担当課題 A: 咳と喫煙に関する本文で「咳と密接な関係があるのは」から始まる段落を、主な事実を残したまま箇条書きで短くまとめてもらえますか？
担当課題 B: 咳と喫煙に関する本文の「咳の原因は自己判断せず、必ず医師の診察を受けましょう。」から「いる人が多いことも問題です。」までを、一字一句変えずに打ち直してもらえますか？

抜粋:
+===+

咳の原因は自己判断せず、必ず医師の診察を受けましょう。
医療法人 真貴会 池田病院 HP「長引く咳について」をもとに作成
喫煙が原因となる症状や病態は禁煙からアプローチする
咳と密接な関係があるのは、何といってもタバコです。慢性気管支炎やCOPDの85~90%は喫煙が原因です。慢性気管支炎は、慢性の喫煙刺激によって咳、痰が少なくとも3カ月以上あり、それが少なくとも連続して2年以上認められる病態として定義される、喫煙による慢性的な気道刺激症状です。タバコ煙が気道の繊毛の機能を低下させることで、喫煙者は自分自身でも気づかないうちに絶えず咳をしています。慢性気管支炎のもっとも重要な治療は禁煙で、禁煙によって症状が軽快します。多くの喫煙者は慢性の咳や痰、息切れがあっても、それらの症状を病的なものとしてほとんど自覚していません。また、これらの症状を自覚し、タバコを減らす、またはやめればよくなるとわかっていながらも喫煙を継続している人が多いことも問題です。

+===+

データセット:
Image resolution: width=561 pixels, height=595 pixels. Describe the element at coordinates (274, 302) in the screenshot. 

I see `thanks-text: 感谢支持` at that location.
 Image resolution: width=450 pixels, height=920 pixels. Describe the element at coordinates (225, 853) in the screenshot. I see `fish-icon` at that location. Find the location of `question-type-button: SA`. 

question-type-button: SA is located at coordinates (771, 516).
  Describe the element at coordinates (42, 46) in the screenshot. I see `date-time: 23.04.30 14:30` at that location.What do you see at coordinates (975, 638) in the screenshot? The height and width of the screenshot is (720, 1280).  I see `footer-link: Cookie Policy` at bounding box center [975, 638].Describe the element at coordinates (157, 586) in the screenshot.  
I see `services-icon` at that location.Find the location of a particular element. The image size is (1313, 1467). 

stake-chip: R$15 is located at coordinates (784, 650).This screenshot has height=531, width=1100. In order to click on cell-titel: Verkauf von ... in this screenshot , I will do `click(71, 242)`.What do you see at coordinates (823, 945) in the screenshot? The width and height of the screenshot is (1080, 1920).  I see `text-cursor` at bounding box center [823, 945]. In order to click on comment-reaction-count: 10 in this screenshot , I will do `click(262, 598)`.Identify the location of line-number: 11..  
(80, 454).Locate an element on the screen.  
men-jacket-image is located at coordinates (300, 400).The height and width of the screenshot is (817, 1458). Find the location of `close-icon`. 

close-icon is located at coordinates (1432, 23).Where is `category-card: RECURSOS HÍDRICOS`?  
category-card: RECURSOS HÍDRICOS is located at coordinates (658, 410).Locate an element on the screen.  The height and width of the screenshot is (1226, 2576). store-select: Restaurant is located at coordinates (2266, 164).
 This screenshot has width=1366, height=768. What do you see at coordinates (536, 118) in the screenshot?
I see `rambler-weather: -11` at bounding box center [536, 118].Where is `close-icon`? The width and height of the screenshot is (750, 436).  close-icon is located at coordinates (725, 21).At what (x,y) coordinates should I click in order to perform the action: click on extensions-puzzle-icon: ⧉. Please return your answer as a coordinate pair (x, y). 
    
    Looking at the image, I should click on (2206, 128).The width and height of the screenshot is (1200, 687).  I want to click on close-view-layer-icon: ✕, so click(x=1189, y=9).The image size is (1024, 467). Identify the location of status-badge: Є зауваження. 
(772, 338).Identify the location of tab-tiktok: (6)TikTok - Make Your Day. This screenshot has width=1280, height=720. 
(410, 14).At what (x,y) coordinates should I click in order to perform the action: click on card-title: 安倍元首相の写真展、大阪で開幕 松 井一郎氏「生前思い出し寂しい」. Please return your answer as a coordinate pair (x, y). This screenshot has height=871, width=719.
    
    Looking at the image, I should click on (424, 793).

+===+

課題の解答 A:
- 咳と最も密接な関係があるのはタバコで、慢性気管支炎やCOPDの85~90%は喫煙が原因である。
- 慢性気管支炎は、慢性の喫煙刺激による咳と痰が少なくとも3カ月以上あり、それが少なくとも連続して2年以上認められる病態と定義される。
- タバコ煙が気道の繊毛の機能を低下させるため、喫煙者は自分でも気づかないうちに絶えず咳をしている。
- 慢性気管支炎の最も重要な治療は禁煙で、禁煙によって症状が軽快する。
- 多くの喫煙者は慢性の咳、痰、息切れを病的なものとしてほとんど自覚していない。
- 症状を自覚し、タバコを減らすかやめればよくなるとわかっていながら喫煙を続ける人が多いことも問題である。

課題の解答 B:
咳の原因は自己判断せず、必ず医師の診察を受けましょう。
医療法人 真貴会 池田病院 HP「長引く咳について」をもとに作成
喫煙が原因となる症状や病態は禁煙からアプローチする
咳と密接な関係があるのは、何といってもタバコです。慢性気管支炎やCOPDの85~90%は喫煙が原因です。慢性気管支炎は、慢性の喫煙刺激によって咳、痰が少なくとも3カ月以上あり、それが少なくとも連続して2年以上認められる病態として定義される、喫煙による慢性的な気道刺激症状です。タバコ煙が気道の繊毛の機能を低下させることで、喫煙者は自分自身でも気づかないうちに絶えず咳をしています。慢性気管支炎のもっとも重要な治療は禁煙で、禁煙によって症状が軽快します。多くの喫煙者は慢性の咳や痰、息切れがあっても、それらの症状を病的なものとしてほとんど自覚していません。また、これらの症状を自覚し、タバコを減らす、またはやめればよくなるとわかっていながらも喫煙を継続している人が多いことも問題です。